Have a question about this project? Sign up for a free GitHub account to open an issue and contact its maintainers and the community.

By clicking “Sign up for GitHub”, you agree to our terms of service and privacy statement. We’ll occasionally send you account related emails.

Already on GitHub? Sign in to your account

Lessons learned #13

Open
alexander-held opened this issue Apr 5, 2024 · 6 comments
Open

Lessons learned #13

alexander-held opened this issue Apr 5, 2024 · 6 comments
Labels
documentation Improvements or additions to documentation
Milestone

Comments

@alexander-held
Copy link
Member

alexander-held commented Apr 5, 2024

This will gather lessons learned, we might want to switch to another format eventually but this at least will have to do as an intermediate solution.

@gordonwatts
Copy link
Member

The fsspec https library doesn't seem to have a retry for http accesses that go to S3. For example, if we get the dreaded Slow Down! error, we should back off and re-try the request. Nick S thinks this might be a modification in the fsspec library, unfortunately. How persistent the error is remains to be seen.

@gordonwatts gordonwatts added the documentation Improvements or additions to documentation label Apr 14, 2024
@gordonwatts
Copy link
Member

gordonwatts commented Apr 18, 2024

Not only do we need that retry, we are finding that we hit a rate-limit using DASK hitting CEPH - and it starts sending "Slow Down!"... which means we either need to back things off or up the rate limits to CEPH (which are probably there for a reason).

This is requests per second. We do not know what the sustained rate out of CEPH is, however, so we don't know how fast we could run if we spread our requests out.

@fengpinghu
Copy link

ceph rgw seem to allow rate limit ops or bandwidth per bucket or user. With the current ceph version(pacific) deployed on AF though, the ratelimit setting is not well documented and I couldn't even find what the limit is set to be. The next ceph version quincy have the ratelimit setting well documented and we plan to update our ceph version during our next maintenance which is in about 2 weeks. With dask scale out capabilities, I imagine some sort of way to handle with a rate limit setting from the server side is important. After all the servers will have a set capacities that may not be able to match that of clients.

@jpivarski
Copy link

Copied and summarized from Slack.

Understanding latency in opening files in Uproot

Starting point: "the file is in RAM (virtual memory)". If the file is being transferred over a network to get into RAM, then that latency will have to be added to these figures.

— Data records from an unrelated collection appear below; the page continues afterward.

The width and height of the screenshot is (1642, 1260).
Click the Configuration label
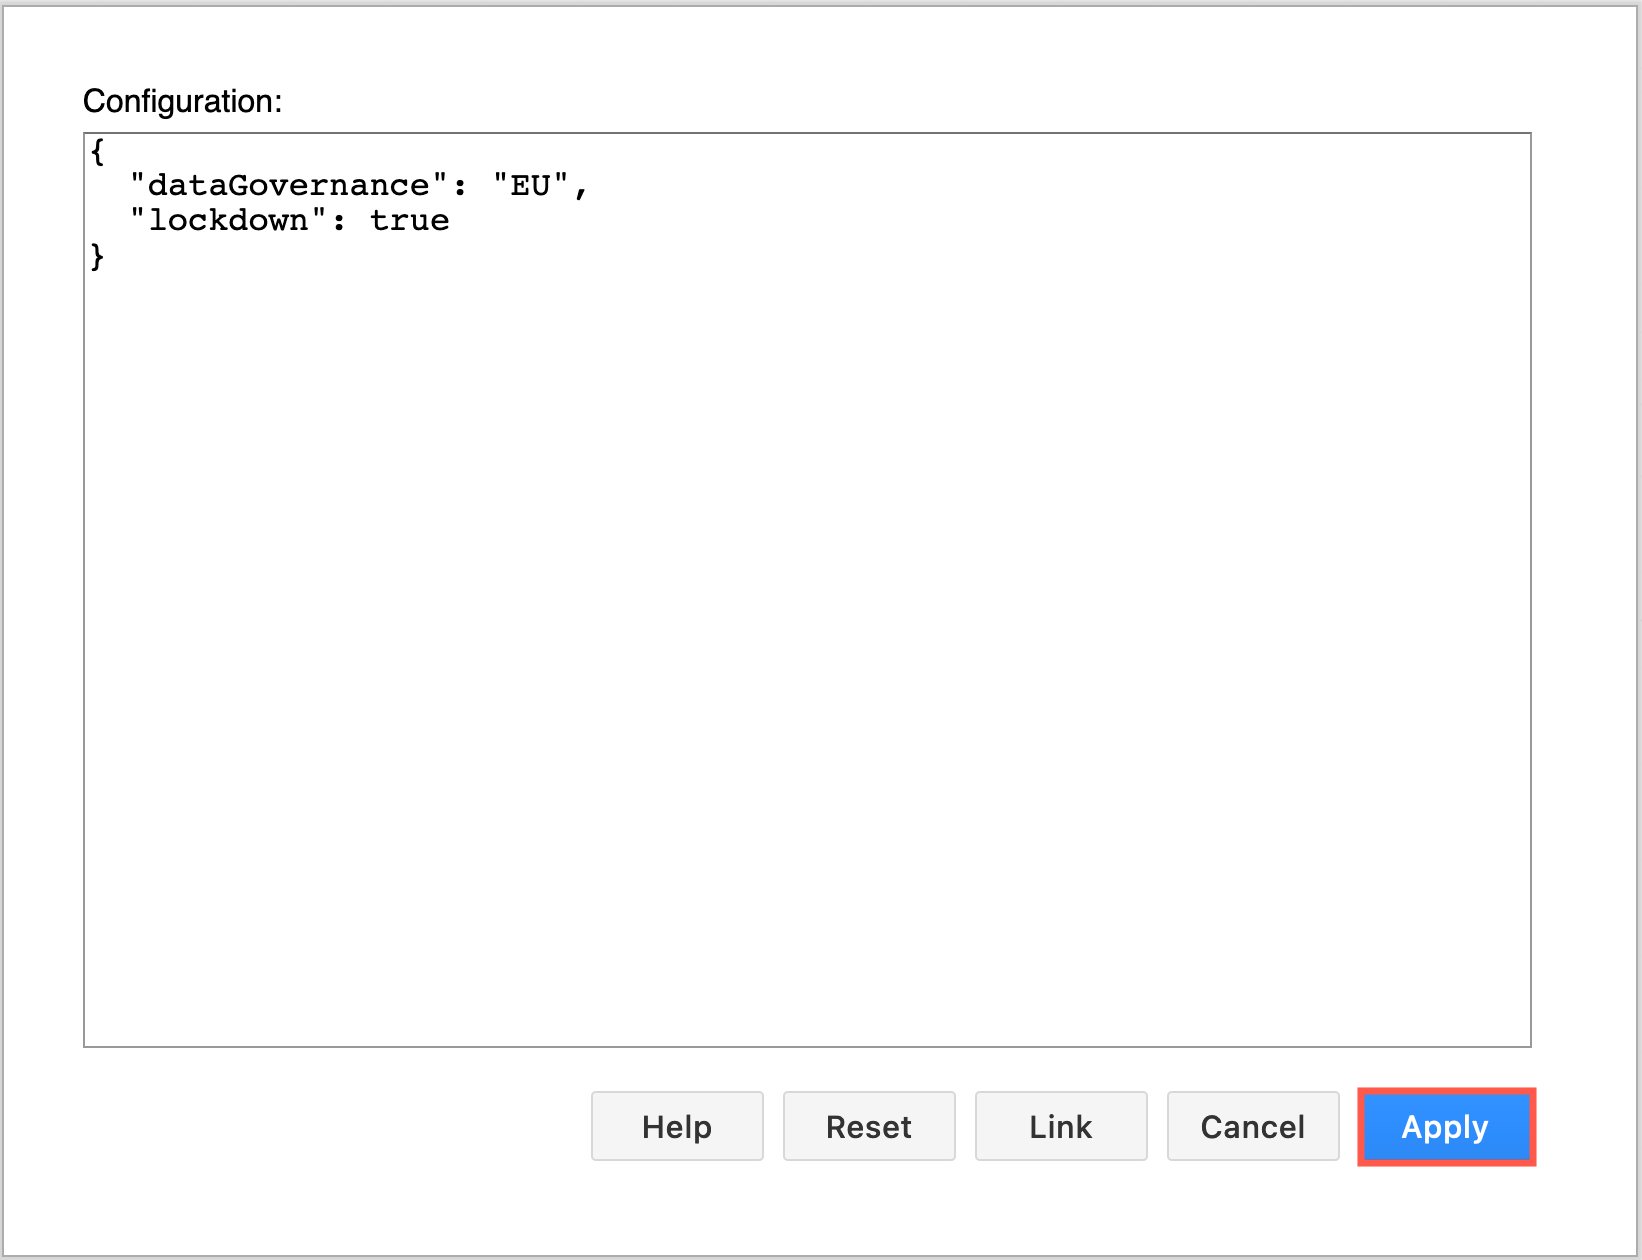pyautogui.click(x=182, y=101)
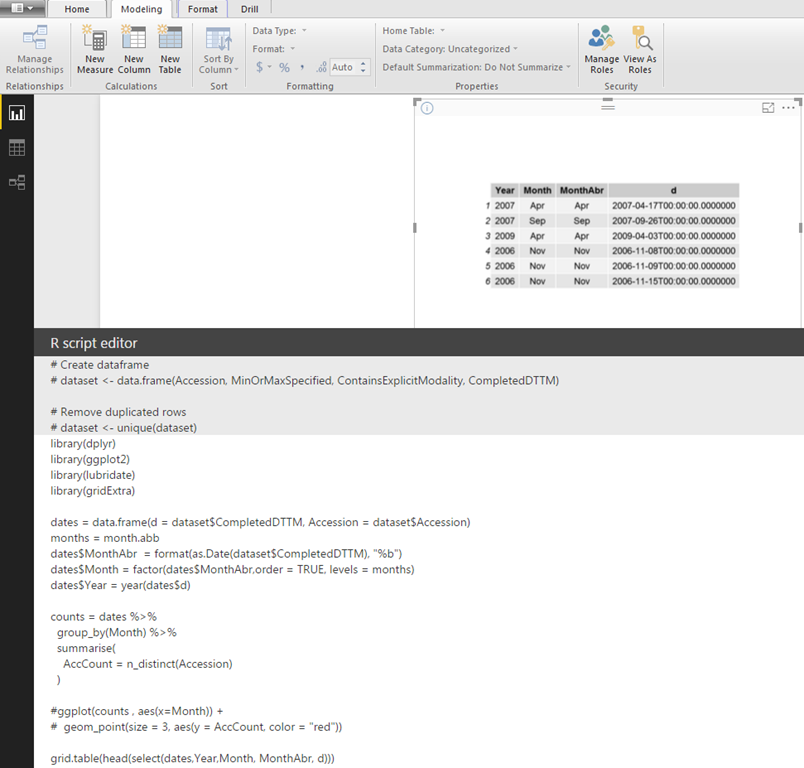This screenshot has height=768, width=804.
Task: Open the Sort By Column dropdown
Action: pos(218,50)
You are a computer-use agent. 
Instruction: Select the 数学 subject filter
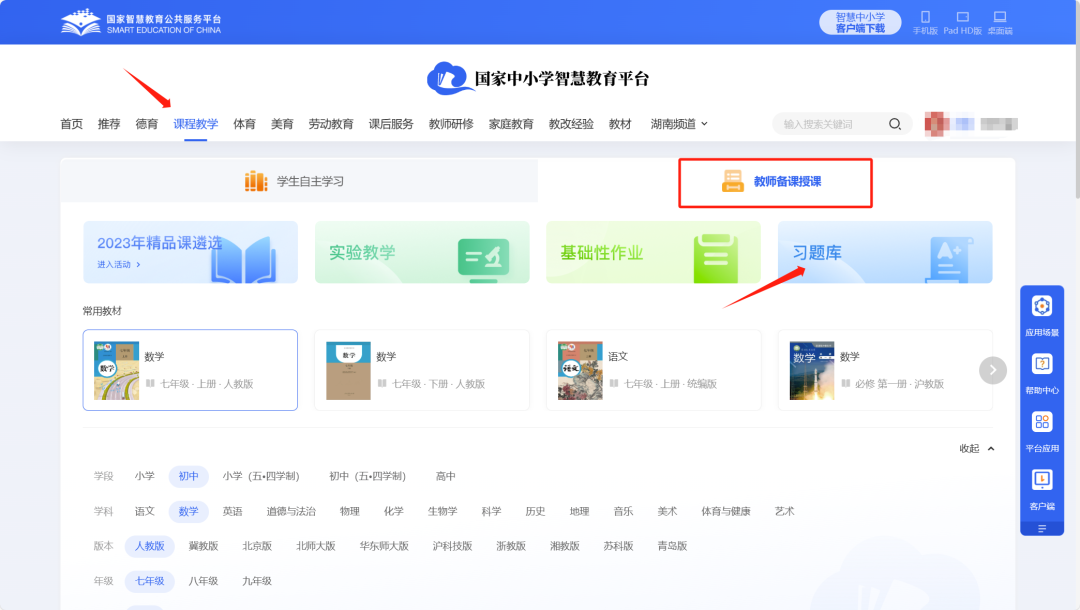189,511
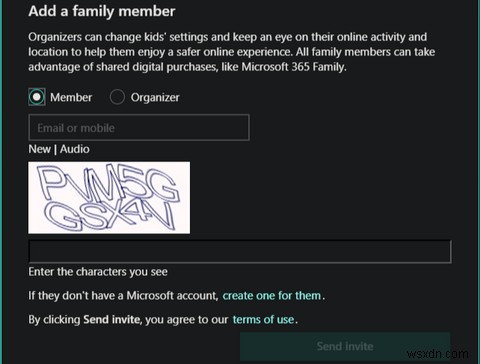The image size is (480, 364).
Task: Click the Add a family member heading
Action: click(102, 11)
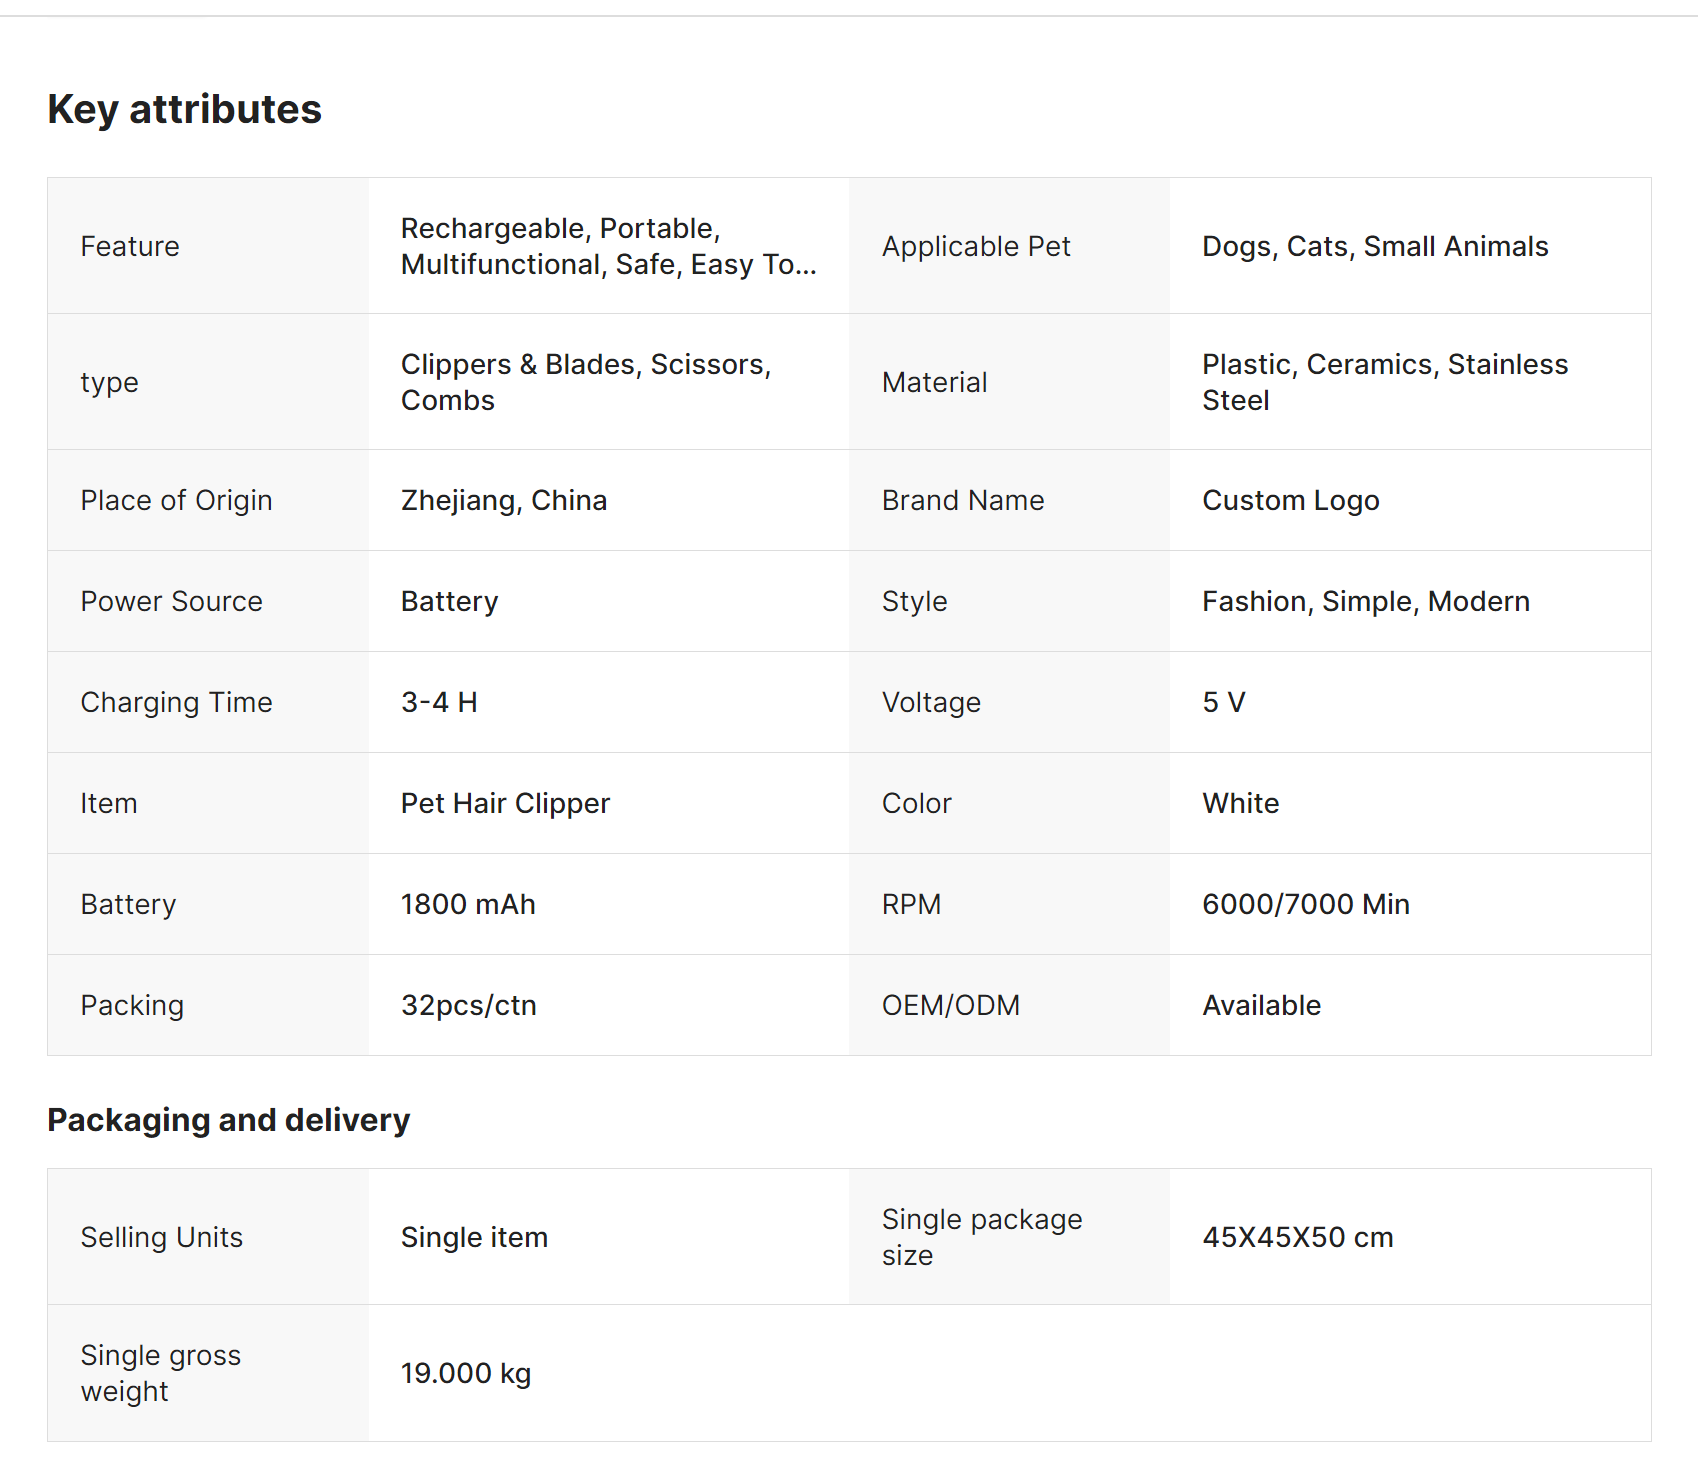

Stopping point: "we're getting our first TBasket bytes", in other words, the start of the physics data transfer.

This time is

  • 735 ms for an ATLAS DAOD_PHYSLITE: DAOD_PHYSLITE.37233417._000052.pool.root.1
  • 615 ms for a CMS NanoAOD: 85C799FF-7460-6840-AFA9-2D7F7CFE1DCC.root

Using this instrumented code. It's a mostly (entirely?) single-threaded process, on a 3.2 MHz CPU.

For the ATLAS DAOD_PHYSLITE:

0.000000 uproot.open
0.000770 requesting single chunk
0.000793 got data for TFile header
0.000824 requesting single chunk
0.000837 got data for root directory header
0.001104 requesting single chunk
0.002300 got data for compressed TTree
0.002308 starting decompression of b'ZS'
0.014363 finished decompression of b'ZS'
0.014697 got data for TTree from uncompressed block
0.014780 interpreting members of TTree
0.014999 just before TBranches
0.707694 between TBranches and TLeaves (1343 branches!)
time spent in the TBranches themselves: 0.465910
0.711089 just after TLeaves
0.711097 finished interpreting TTree
0.715396 finished postprocessing TTree
0.728686 requesting 368 chunks
0.736777 got data for Model_TBasket
0.736807 starting decompression of b'ZS'

For the CMS NanoAOD:

0.000000 uproot.open
0.000477 requesting single chunk
0.000883 got data for TFile header
0.000919 requesting single chunk
0.000933 got data for root directory header
0.001113 requesting single chunk
0.002069 got data for compressed TTree
0.002076 starting decompression of b'ZS'
0.013841 finished decompression of b'ZS'
0.014167 got data for TTree from uncompressed block
0.014244 interpreting members of TTree
0.014457 just before TBranches
0.589086 between TBranches and TLeaves (1852 branches!)
time spent in the TBranches themselves: 0.457403
0.593271 just after TLeaves
0.593279 finished interpreting TTree
0.596977 finished postprocessing TTree
0.606837 requesting 239 chunks
0.614208 got data for Model_TBasket
0.614240 starting decompression of b'ZS'

As you can see, the biggest time-step is in interpreting the TBranch metadata. This instrumentation measures the time interpreting only the TBranches themselves, without the surrounding TObjArray and read_object_any parts.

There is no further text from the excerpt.